$70 Million Disgorgement Paid to SEC and NASDR by CSFB Is Not "Loss" under E&O Policy
A state trial court in New York has held that a $70 million payment by Credit Suisse First Boston Corporation (CSFB) as disgorgement to settle a lawsuit by the U.S. Securities and Exchange Commission (SEC) and an investigation by the NASD Regulation, Inc. (NASDR) is not a "loss" under CSFB's E&O policy. Vigilant Ins. Co. v. Credit Suisse First Boston Corp., No. 600854/02 (N.Y. Sup. Ct. July 8, 2003).
CSFB purchased an E&O policy providing coverage "for any actual or alleged Wrongful Act arising from the rendering of, or the failure to render, services to any client, customer or other person or entity." The policy defined "loss" as "all damages, awards, judgments, settlements, costs and Defense Costs, and shall include, without limitation, pre-judgment interest, post-judgment interest, equitable relief, punitive or exemplary damages, treble or other multiplied damages and the legal expenses of any plaintiff or claimant if the Insured(s) is legally liable for such expenses."
The SEC brought a lawsuit against CSFB, alleging that CSFB had unlawfully coerced customers into paying a portion of their profits to CSFB when they "flipped" CSFB-underwritten IPO stock. ("Flipping" refers to purchasing shares in an IPO and then selling the shares in the immediate aftermarket to realize a profit.) CSFB subsequently entered into a settlement with the SEC and NASDR pursuant to which it agreed, among other things, to "pay $70 million, representing disgorgement of monies obtained improperly by CSFB as a result of the conduct alleged in the Complaint." After CSFB sought coverage for the $70 million under its E&O policy, the insurer initiated coverage litigation.
The New York trial court held that CSFB could not recover the $70 million from its insurer because "[s]uch a result would defeat the purpose of the disgorgement provision" in the settlement agreement.

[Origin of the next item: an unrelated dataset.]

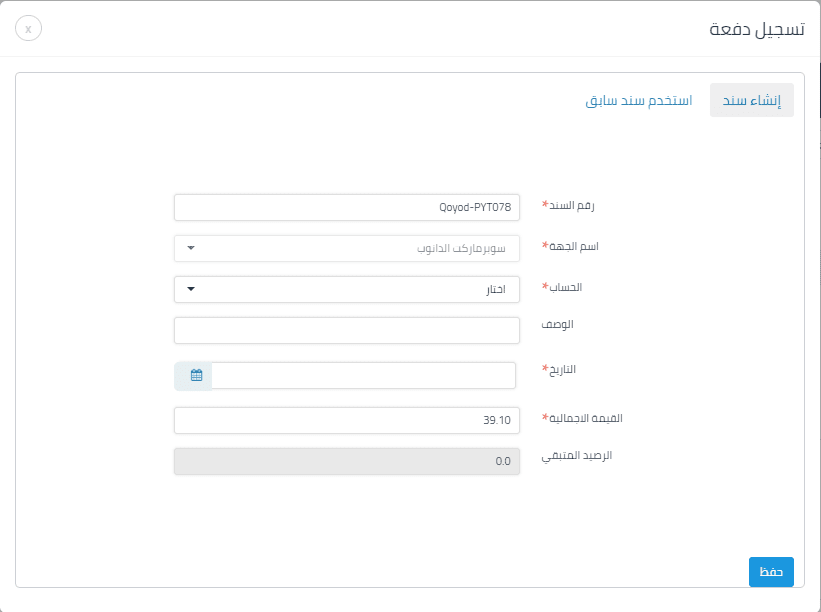The height and width of the screenshot is (612, 821).
Task: Click the القيمة الاجمالية label
Action: click(585, 418)
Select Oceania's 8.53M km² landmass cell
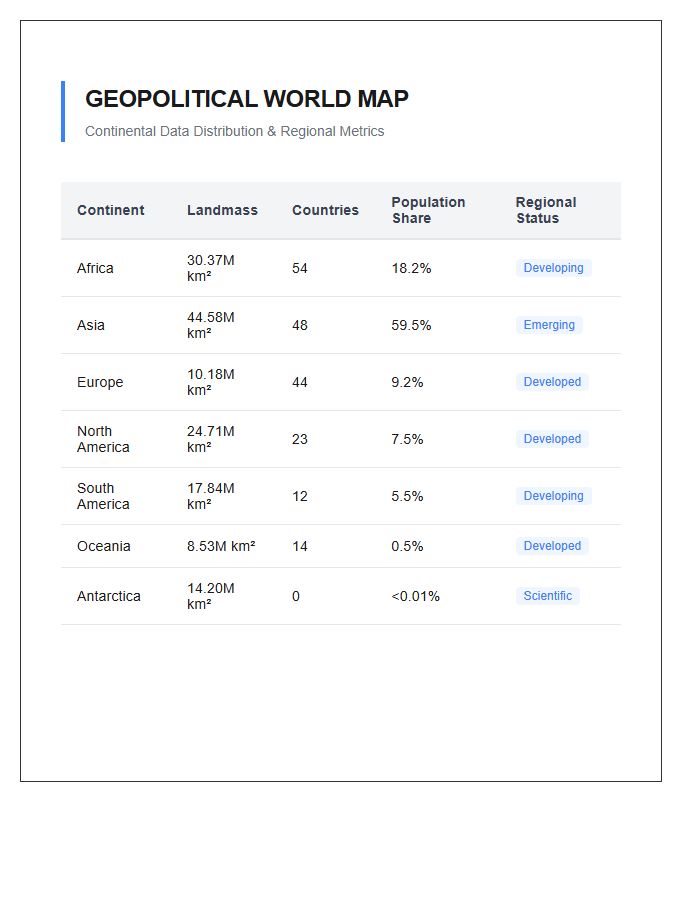The height and width of the screenshot is (900, 700). [x=221, y=546]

The court explained that the purpose of disgorgement is to deprive a party of ill-gotten gains and to deter unlawful conduct and that these objectives would be undermined if CSFB were able to recoup the money it disgorged from its insurers.
The trial court rejected CSFB's argument that the settlement agreement provided an insufficient basis to conclude that it had engaged in wrongdoing. The court noted that the settlement agreement expressly linked the disgorgement to allegations of wrongdoing set forth in the complaint. Accordingly, it reasoned that the settlement is "essentially the same" as a final adjudication.
The trial court also rejected CSFB's argument that it should not be barred from recovering the $70 million from the insurers because CSFB was not returning any money to its customers. The court explained that the purpose of the disgorgement was not to compensate CSFB's customers. Rather, "[t]he purpose is to deprive CSFB of money that it obtained unjustly and to deter similar conduct in the future. To permit CSFB to recoup the disgorged money through its insurance carrier would undermine that goal."